Dans ce contexte, l'objectif du développement de médicaments est de supprimer l'activité nocive du système immunitaire sans altérer sa capacité à lutter contre les infections.
«Le ciblage thérapeutique des effets nocifs des neutrophiles sur l'inflammation, sans interférer avec leur capacité à combattre les infections, a été un objectif à long terme de nombreux scientifiques du monde entier», explique le professeur Steve Edwards, expert en neutrophiles à l'Université de Liverpool.
En collaboration avec AKL Research & Development, le professeur Edwards et son équipe ont testé l'action d'un nouveau médicament combiné appelé APPA sur le fonctionnement des neutrophiles. Le nouveau médicament se compose des molécules végétales apocynine et paeonol. AKL a initialement développé le médicament pour traiter l' arthrose , une maladie dégénérative des articulations qui affecte plus de 32,5 millions d' adultes aux États-Unis.
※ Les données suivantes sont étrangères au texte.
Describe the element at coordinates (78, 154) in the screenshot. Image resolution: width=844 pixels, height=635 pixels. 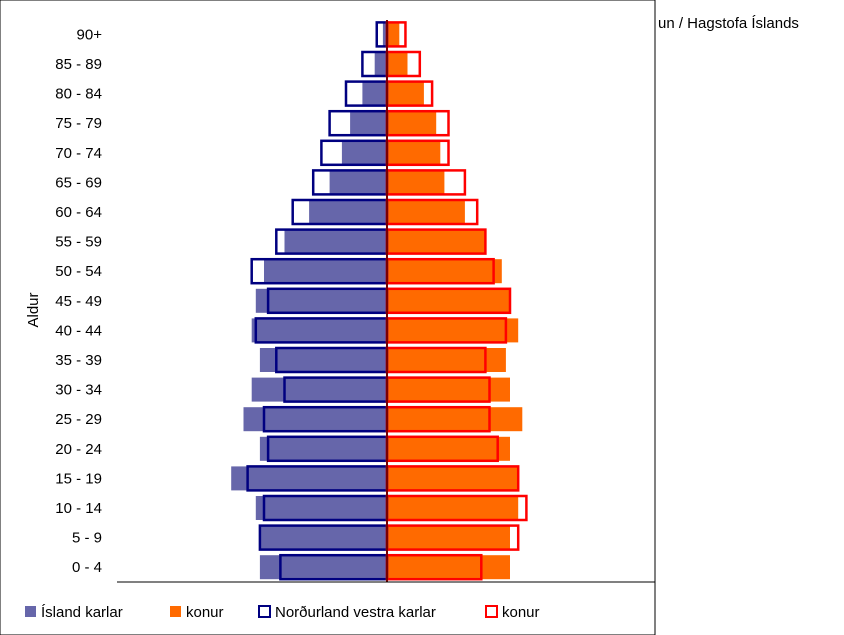
I see `y-tick-label: 70 - 74` at that location.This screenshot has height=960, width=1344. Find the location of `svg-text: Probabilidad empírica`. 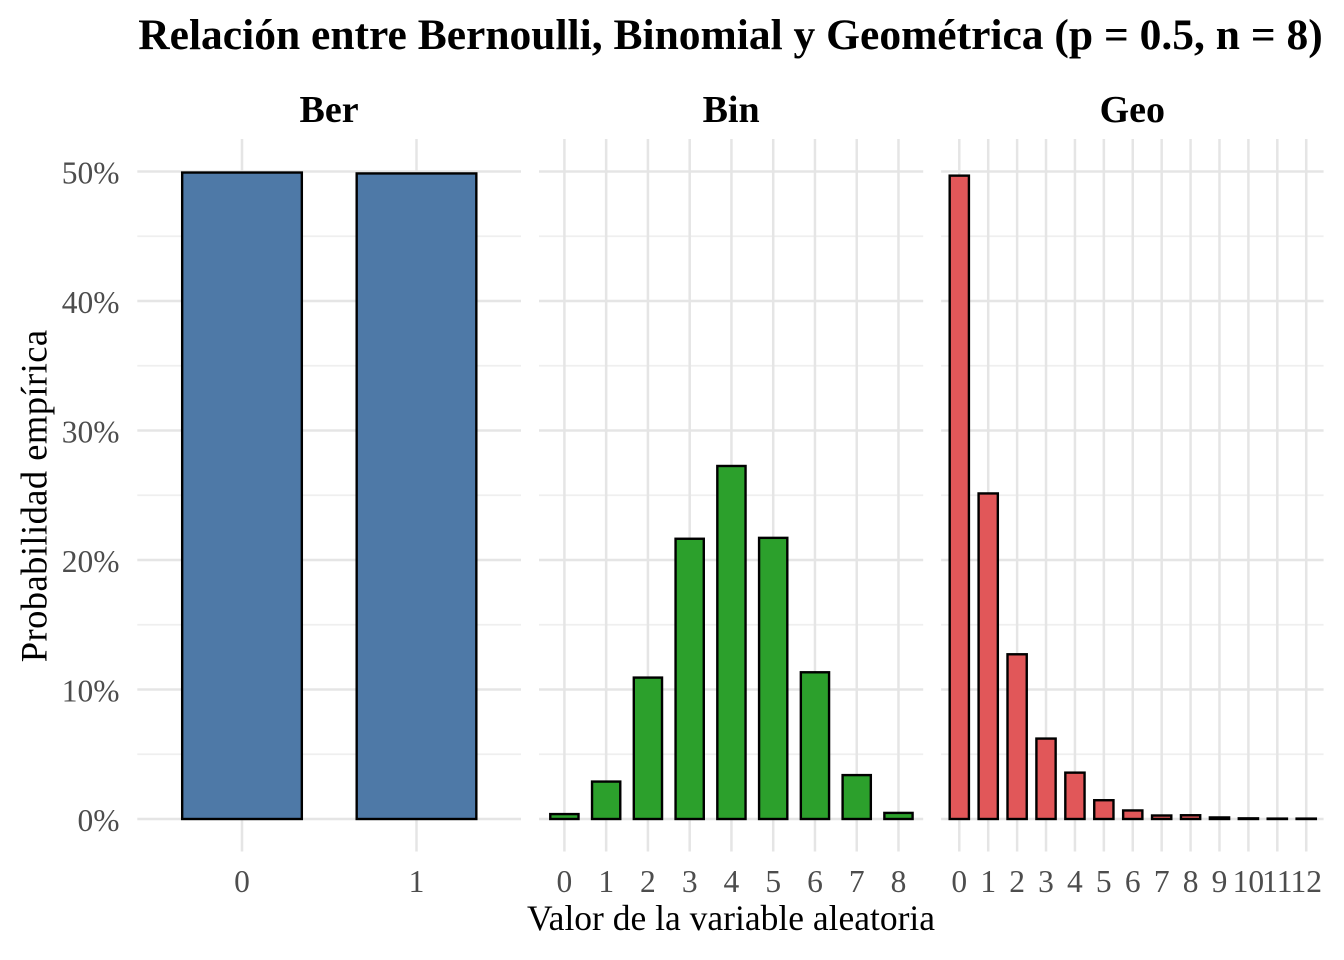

Pour examiner en détail l'impact de l'APPA sur les neutrophiles, l'équipe a isolé ces cellules du sang de volontaires sains et les a traitées avec de l'APPA dans une gamme de concentrations avant d'examiner l'effet sur diverses fonctions importantes des cellules.
Il s'agit notamment de processus bénéfiques, tels que la phagocytose (comment les neutrophiles «mangent» les bactéries et autres agents pathogènes) et la destruction et le mouvement bactériens. Les chercheurs ont également envisagé des processus potentiellement nocifs, tels que la production d'espèces réactives de l'oxygène (ROS, un autre ensemble de molécules de signalisation qui peuvent provoquer une inflammation) et la libération de cytokines.
Ils ont découvert que l'APPA a réussi à réduire les niveaux de ROS et d'expression des cytokines, mais n'a eu aucun effet sur la capacité des neutrophiles à se défendre contre l'infection en attaquant physiquement les bactéries.
«Nous avons montré que l'APPA a le potentiel d'atténuer cette mauvaise inflammation qui provoque des maladies rhumatismales mais n'a pas d'impact sur la fonction antimicrobienne cruciale des neutrophiles. Nous attendons depuis trop d'années un médicament aussi sélectif. »
- Robert Moots, professeur de rhumatologie à l'Université de Liverpool
Fait intéressant, certaines des cytokines qu'APPA régule jouent également un rôle dans les tempêtes de cytokines que les chercheurs ont observées chez les patients COVID-19 , donnant du poids à l'idée que l'APPA pourrait avoir des applications beaucoup plus larges.
«Nos résultats suggèrent un rôle primordial pour l'APPA pour aider à modifier en toute sécurité la réponse immunitaire agressive, non seulement dans l'arthrite que je traite tous les jours, mais même, potentiellement, dans COVID-19», explique le professeur Moots.
La prévention de ces tempêtes de cytokines dans COVID-19 pourrait devenir une partie importante du schéma thérapeutique. L'approche sélective d'un médicament tel que l'APPA, qui bloque les effets néfastes d'un système immunitaire hyperactif sans arrêter sa capacité à combattre l'infection, pourrait être un domaine de recherche fructueux une fois les essais cliniques sur ce nouveau médicament terminés.